Document text
┌──
Shortly after appointing former Core AI executive Asha Sharma the new CEO of Xbox, Microsoft set about scrubbing away criticisms brandishing the word "Microslop" like a pitchfork, aimed squarely at the company's increasingly rabid investment into generative AI, by banning the word from its Copilot Discord server. Microslop, you see, is "inappropriate," an automatic filter response told users.
As Windows Latest first reported, this only redoubled the Microslop barrage, ultimately ending in the Copilot server being locked. At the time of writing, invites to the server are still paused.
The internet at large never forgets, and especially in the case of intrusive and obnoxious generative AI or AI assistants, it never forgives, either. Fold in the ever-reliable Streisand effect and Microsoft's ban met the Microslop backlash the way kerosene meets a small fire. The fire swiftly grew so large, fueled by Microslop variants like Micr0sl0p, that Microsoft packed up its stuff and went home. We're still waiting for the Discord to reopen.
Word of this failed Microslop containment quickly spread online, with users – among them, perhaps some exhausted Windows 11 users – all too eager to celebrate corporate missteps and pummel AI slop in one go. "Microslop execs when they realize the name is permanent now," reads one white-hot Reddit post.
This isn't the first or even the second time Microsoft has very squarely taken aim at the slop reputation that sticks to gen AI like feathers on tar. In January, CEO Satya Nadella posted an honest-to-goodness blog defending gen AI and insisting that "we need to get beyond the arguments of slop." In the same post, he reasoned, in so many words, that we also need to find something useful to do with AI already.
Following Sharma's appointment, which one original Xbox co-founder thought to be a sign that the brand will be "sunsetted" amid Microsoft's AI push, newly appointed COO Matt Booty insisted there are "no directives on AI coming down" from on high.
Sharma herself stressed Xbox would not "chase short-term efficiency or flood our ecosystem with soulless AI slop."
└──
Data shown
┌──
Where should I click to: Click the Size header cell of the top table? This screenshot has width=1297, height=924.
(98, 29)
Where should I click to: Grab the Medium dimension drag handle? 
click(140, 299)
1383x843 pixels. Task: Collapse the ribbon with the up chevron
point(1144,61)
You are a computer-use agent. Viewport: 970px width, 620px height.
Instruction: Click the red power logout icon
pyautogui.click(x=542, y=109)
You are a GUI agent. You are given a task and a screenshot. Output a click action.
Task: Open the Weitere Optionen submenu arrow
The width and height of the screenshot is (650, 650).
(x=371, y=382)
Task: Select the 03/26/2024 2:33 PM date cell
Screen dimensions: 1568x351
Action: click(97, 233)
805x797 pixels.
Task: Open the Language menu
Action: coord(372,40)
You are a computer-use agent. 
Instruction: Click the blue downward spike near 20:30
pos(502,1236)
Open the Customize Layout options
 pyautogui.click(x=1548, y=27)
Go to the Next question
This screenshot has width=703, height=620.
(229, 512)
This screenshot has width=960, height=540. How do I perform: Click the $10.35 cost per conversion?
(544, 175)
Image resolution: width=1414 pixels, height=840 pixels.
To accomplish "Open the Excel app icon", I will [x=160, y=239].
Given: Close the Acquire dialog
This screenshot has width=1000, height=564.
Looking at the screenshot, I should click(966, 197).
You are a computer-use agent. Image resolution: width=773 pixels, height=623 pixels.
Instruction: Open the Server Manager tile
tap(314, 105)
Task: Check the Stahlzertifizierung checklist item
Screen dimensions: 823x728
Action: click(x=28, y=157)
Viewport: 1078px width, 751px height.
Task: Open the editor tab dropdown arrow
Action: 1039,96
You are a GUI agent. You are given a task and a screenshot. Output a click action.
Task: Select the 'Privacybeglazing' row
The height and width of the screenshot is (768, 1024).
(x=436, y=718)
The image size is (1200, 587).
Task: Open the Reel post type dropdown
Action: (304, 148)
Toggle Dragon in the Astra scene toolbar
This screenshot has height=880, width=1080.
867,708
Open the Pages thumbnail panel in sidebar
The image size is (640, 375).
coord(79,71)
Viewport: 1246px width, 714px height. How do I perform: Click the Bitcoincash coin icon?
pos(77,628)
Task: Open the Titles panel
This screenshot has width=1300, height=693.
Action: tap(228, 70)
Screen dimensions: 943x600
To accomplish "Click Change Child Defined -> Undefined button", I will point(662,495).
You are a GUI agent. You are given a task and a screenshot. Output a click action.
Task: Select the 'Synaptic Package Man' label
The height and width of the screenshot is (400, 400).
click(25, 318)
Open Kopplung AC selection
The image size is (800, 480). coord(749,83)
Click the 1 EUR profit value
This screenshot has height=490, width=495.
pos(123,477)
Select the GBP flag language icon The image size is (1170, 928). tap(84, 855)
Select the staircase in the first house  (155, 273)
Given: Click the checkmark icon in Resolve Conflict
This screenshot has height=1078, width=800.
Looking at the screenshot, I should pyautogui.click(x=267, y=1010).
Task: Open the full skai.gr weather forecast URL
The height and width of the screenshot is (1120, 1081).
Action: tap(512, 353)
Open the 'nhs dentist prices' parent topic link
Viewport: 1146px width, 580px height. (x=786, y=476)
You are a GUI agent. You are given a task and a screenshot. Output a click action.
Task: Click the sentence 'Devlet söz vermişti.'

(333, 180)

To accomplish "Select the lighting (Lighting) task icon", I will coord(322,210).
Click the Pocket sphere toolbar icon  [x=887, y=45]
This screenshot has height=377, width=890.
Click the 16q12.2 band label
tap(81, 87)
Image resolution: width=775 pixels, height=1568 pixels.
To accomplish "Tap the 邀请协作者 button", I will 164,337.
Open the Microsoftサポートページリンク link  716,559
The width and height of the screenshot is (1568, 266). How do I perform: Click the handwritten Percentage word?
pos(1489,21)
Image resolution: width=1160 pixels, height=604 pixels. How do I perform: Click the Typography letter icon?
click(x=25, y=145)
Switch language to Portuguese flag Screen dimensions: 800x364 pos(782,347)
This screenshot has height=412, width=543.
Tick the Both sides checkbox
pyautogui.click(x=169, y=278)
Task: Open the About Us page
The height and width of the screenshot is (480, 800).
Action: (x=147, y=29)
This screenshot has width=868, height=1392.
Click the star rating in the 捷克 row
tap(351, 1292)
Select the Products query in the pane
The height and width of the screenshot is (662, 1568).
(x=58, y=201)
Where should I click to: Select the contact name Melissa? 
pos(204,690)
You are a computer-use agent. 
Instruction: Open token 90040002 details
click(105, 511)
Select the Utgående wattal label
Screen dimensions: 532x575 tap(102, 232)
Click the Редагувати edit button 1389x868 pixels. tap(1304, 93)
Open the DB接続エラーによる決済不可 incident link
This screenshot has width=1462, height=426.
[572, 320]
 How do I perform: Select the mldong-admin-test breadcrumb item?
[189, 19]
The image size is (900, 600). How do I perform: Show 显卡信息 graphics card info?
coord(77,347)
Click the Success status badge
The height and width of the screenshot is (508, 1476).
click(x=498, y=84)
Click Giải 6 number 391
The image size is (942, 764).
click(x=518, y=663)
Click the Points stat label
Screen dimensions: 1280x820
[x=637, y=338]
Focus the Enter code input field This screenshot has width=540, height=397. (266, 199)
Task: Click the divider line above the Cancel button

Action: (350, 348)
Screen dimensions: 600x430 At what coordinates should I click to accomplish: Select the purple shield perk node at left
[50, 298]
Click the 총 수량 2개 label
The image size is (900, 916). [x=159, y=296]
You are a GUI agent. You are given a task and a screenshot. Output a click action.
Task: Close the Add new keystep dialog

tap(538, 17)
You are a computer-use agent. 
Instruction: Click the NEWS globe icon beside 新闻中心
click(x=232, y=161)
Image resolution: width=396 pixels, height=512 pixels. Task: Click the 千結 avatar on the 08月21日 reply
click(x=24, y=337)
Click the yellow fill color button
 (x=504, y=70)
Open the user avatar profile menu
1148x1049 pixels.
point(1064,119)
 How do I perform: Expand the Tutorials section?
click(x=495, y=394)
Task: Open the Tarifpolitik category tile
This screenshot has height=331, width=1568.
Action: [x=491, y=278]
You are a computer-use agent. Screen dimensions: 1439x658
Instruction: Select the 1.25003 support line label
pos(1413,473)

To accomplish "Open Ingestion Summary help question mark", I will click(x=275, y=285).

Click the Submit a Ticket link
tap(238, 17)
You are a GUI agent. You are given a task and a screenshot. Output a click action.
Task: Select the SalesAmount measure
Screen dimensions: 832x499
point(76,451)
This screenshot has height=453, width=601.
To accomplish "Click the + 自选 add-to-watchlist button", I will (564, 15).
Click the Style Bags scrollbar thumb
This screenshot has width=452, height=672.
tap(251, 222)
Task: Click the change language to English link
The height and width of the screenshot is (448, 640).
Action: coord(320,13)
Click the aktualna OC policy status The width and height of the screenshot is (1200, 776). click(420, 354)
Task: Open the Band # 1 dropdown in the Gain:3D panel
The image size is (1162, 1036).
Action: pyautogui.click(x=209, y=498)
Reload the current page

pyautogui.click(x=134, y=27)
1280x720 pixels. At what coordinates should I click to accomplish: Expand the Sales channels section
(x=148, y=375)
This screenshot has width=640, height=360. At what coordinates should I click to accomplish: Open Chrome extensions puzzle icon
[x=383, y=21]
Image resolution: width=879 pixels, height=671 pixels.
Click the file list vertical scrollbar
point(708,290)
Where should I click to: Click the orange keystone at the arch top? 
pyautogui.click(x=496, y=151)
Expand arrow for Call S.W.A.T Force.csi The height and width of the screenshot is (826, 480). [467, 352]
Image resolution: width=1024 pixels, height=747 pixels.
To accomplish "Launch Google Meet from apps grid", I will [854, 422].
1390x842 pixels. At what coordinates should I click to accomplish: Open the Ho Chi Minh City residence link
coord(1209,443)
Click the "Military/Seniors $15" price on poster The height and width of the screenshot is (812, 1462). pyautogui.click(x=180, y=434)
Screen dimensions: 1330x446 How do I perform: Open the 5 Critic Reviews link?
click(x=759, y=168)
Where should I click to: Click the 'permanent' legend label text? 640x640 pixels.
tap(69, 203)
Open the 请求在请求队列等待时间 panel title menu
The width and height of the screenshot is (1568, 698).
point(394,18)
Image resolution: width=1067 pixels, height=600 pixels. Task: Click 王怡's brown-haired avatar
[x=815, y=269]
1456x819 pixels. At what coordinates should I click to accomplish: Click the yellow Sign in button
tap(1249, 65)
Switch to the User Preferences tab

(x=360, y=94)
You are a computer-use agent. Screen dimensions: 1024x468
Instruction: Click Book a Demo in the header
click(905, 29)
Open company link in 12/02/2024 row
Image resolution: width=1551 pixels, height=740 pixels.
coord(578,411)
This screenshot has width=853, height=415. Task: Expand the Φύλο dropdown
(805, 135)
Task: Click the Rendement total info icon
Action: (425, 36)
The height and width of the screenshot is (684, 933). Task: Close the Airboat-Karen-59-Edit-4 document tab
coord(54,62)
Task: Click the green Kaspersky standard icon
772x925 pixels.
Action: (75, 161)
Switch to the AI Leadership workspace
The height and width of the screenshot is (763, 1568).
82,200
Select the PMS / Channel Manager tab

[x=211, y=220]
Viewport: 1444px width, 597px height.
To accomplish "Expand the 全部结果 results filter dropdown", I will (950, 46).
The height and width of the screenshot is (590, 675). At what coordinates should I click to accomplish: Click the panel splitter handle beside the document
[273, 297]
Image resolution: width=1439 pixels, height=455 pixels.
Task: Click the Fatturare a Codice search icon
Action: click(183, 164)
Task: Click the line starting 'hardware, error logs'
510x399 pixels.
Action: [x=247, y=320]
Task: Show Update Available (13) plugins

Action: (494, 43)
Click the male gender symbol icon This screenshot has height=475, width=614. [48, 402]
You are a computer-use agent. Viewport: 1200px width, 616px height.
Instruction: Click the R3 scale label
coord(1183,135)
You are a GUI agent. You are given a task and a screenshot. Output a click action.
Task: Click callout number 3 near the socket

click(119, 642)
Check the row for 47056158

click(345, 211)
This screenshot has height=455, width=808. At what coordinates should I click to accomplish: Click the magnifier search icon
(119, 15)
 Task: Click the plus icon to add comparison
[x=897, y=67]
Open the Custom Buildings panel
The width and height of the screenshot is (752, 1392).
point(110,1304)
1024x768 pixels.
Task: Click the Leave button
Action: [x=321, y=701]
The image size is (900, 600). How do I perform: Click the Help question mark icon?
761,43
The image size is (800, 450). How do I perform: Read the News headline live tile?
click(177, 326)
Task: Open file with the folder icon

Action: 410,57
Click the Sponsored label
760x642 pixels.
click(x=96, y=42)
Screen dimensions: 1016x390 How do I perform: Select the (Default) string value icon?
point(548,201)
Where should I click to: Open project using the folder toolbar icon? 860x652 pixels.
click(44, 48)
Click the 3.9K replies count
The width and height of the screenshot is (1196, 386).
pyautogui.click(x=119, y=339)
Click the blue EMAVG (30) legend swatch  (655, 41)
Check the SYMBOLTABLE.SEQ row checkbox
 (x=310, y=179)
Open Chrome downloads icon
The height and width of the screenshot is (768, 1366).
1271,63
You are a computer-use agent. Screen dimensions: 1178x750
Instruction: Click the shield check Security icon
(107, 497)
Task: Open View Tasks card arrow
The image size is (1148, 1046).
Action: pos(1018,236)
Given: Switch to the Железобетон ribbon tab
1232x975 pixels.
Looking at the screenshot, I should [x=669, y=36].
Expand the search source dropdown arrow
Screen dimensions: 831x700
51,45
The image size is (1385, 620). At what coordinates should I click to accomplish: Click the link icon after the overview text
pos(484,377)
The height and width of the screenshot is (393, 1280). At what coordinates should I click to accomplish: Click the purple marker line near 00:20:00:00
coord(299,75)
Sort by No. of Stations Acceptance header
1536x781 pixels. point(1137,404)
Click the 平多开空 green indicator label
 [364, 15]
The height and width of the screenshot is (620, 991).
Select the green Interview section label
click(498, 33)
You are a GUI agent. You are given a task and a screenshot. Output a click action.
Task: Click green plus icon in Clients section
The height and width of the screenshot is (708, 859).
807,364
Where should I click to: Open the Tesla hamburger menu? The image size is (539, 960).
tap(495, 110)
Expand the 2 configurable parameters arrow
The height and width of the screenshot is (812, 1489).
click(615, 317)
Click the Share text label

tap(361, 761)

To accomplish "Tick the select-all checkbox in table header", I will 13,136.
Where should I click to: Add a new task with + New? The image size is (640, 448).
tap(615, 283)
└──
Exercise tasks
1. Answer these questions from the article on Microsoft's Microslop ban, one per line:
(a) Which outlet first reported that the ban only redoubled the Microslop barrage?
(b) In which month did Satya Nadella post a blog defending gen AI?
(c) Who is the newly appointed COO?
2. From the article on Microsoft's Microslop ban, return the passage that opens with the words containing "Following Sharma's appointment, which" and closes with "from on high.", copied exactly.

Responses per task
1.
(a) Windows Latest
(b) January
(c) Matt Booty

2.
Following Sharma's appointment, which one original Xbox co-founder thought to be a sign that the brand will be "sunsetted" amid Microsoft's AI push, newly appointed COO Matt Booty insisted there are "no directives on AI coming down" from on high.